L’Italian bar formato esportazione

Formule –

La ricetta di Franco Gelato&Caffè: partita dal Libano, punta a espandersi nei Paesi del Mediterraneo e in Medio Oriente

Valorizzare la tradizione italiana del caffè e l'arte del gelato, proponendo entambi in una veste elegante e moderna. È la mission di Franco Gelato&Caffé, insegna internazionale che si propone di fare valere l'appeal del “made in Italy”, sia appunto che si tratti di un gelato preparato a regola d'arte, sia un cappuccino servito con la giusta quantità di crema di latte. L'obiettivo è ambizioso ed è quello di guardare al mercato mondiale, in particolare alle opportunità offerte da quei Paesi extraeuropei che, nonostante la recessione mondiale, vantano anche a livello potenziale interessanti tassi di crescita.
Si tratta di una formula iperflessibile in termini di format (si va dal corner di 25 mq allo store di 100 mq) e che si può adattare perfettamente a ogni contesto: dal centro commerciale al quartiere di lusso. Francesco Cesario, ceo di Gastronomia Italiana Holding proprietaria della catena Franco Gelato&Caffè, racconta la filosofia di questa insegna che è già presente con alcuni locali in Libano e in Tunisia. «In tutto il mondo - spiega - c'è una richiesta espressa o latente di specialità italiane.
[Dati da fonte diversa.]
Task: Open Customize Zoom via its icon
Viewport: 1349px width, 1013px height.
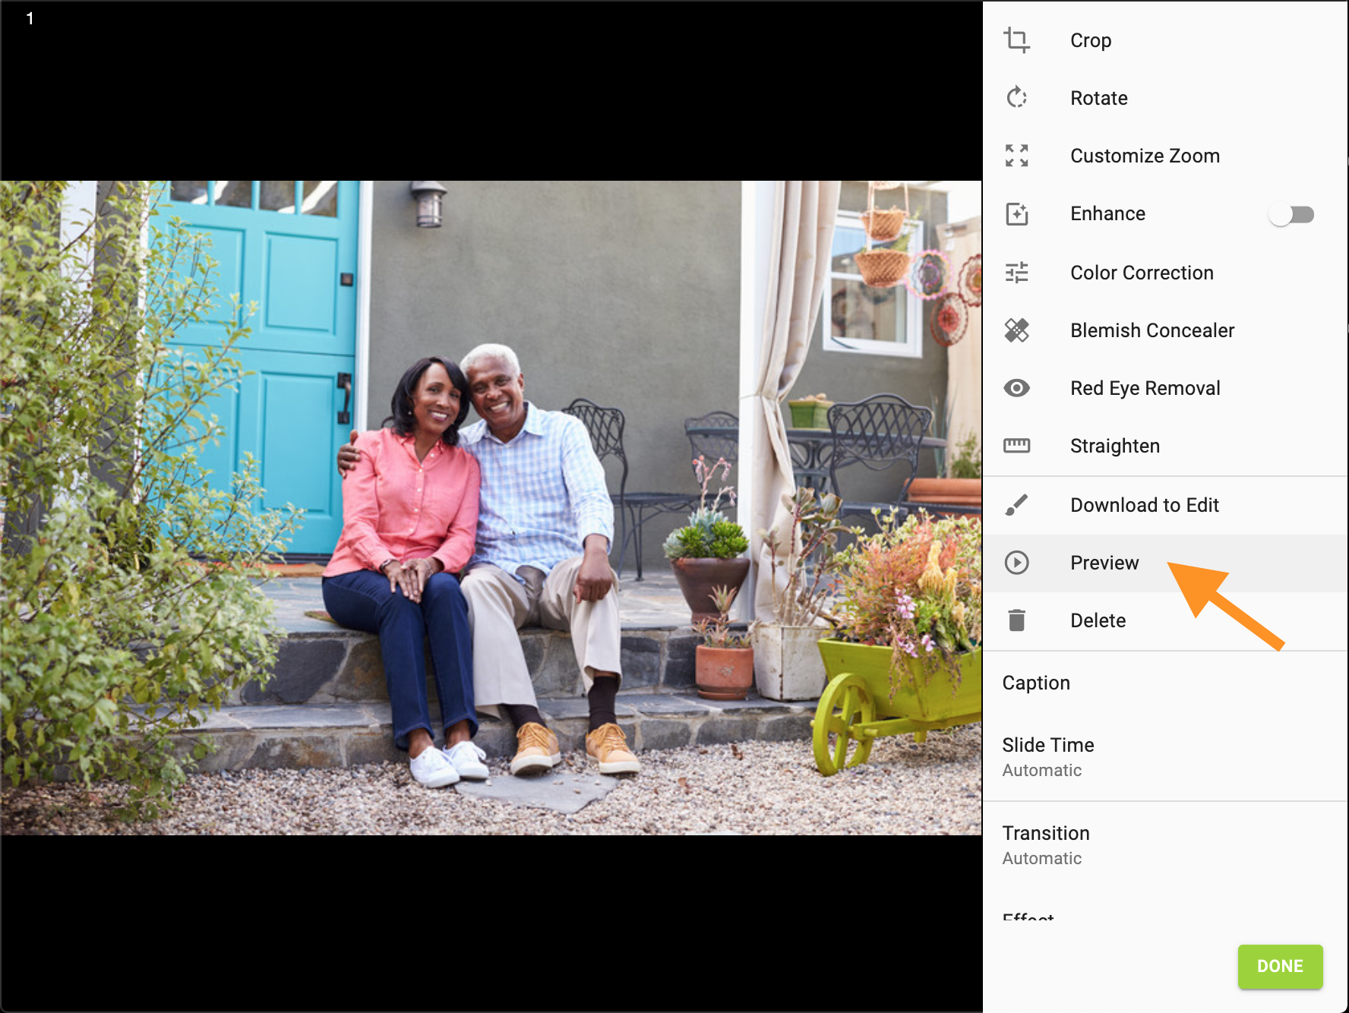Action: [1017, 155]
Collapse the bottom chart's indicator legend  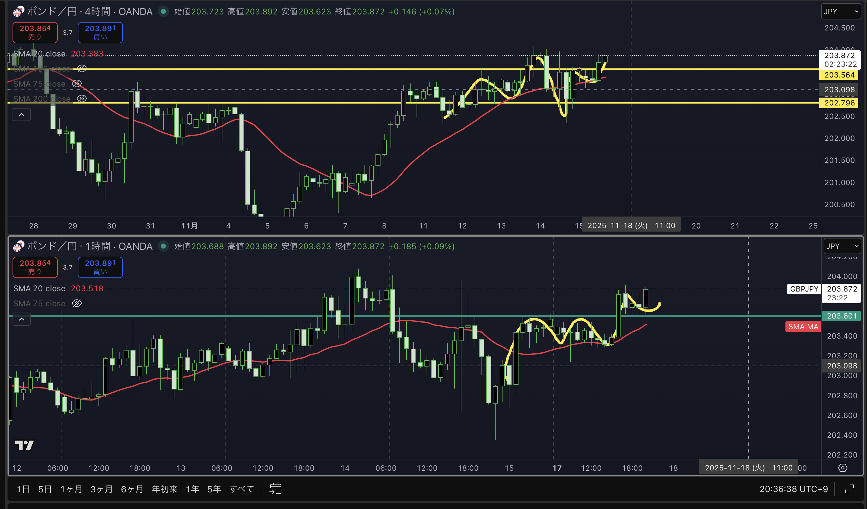click(x=21, y=319)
In particolare dalla sponda meridionale del Mediterraneo, sia asiatica che africana, questa domanda è in crescita e si sposa con la possibilità di trovare della materia prima di qualità, per esempio un'ottima frutta per i sorbetti. Inoltre il Libano ha standard di vita molto elevati, un sistema legislativo e finanziario molto snello che permette l'installazione di head quarter per gestire operazioni di espansione mondiali». Una vita da manager nel settore degli accessori e nel fashion, Cesario ha saputo coniugare la propria conoscenza dei mercati internazionali con la passione per la gastronomia tricolore, in particolare per il gelato, che ha conosciuto a fondo frequentando anche i corsi della Carpigiani Gelato University. Internazionale anche il portafoglio dei soci: oltre a Cesario, nel board aziendale siedono due finanziatori libanesi e i gestori di Euromed, fondo di Finlombarda Sgr, che detiene il 40% del capitale e che ha permesso di accelerare il processo di espansione. «Oggi abbiamo già sei locali in Libano - spiega Cesario- e uno in Tunisia, ma puntiamo a un potenziamento delle reti in entrambi i Paesi per arrivare complessivamente a 18 store. Contemporaneamente vorremmo entrare nei mercati turco e marocchino e utilizzare la formula del franchising per sbarcare anche nei Paesi del Golfo. In totale, miriamo all'apertura di una trentina di store». A regime, fra 5 anni, la catena, prevede l'imprenditore, sarà a capo di una rete di 90 negozi tra store di proprietà e in franchising, con un fatturato tra i 7 e i 9 milioni di euro. Un programma di sviluppo con margini ulteriori di crescita in aree geografiche dove l'intergrazione tra gelato e caffetteria, naturalmente sotto l'ombrello protettore del “made in Italy”, può giocare un ruolo chiave nell'accettazione locale e nell'integrazione con le abitudini di consumo dei vari Paesi.
L'Iran, per esempio, o i Paesi arabi in generale, tutte realtà nelle quali il servizio al tavolo, la qualità dei prodotti, la profondità dell'offerta sono elementi di grande importanza per fare breccia nel cuore di una clientela affascinata da tutto ciò che è italiano ma che è anche molto esigente. «A livello teorico - osserva Cesario- per un'offerta come la nostra i mercati più interessanti potrebbero essere anche gli Stati Uniti ove si fa avanti il nuovo trend del cosiddetto “de-junking” lanciato dal presidente Barack Obama per diffondere tra gli americani abitudini alimentari più sane, il Brasile che ospiterà nel 2014 i Mondiali di Calcio e naturalmente la Cina».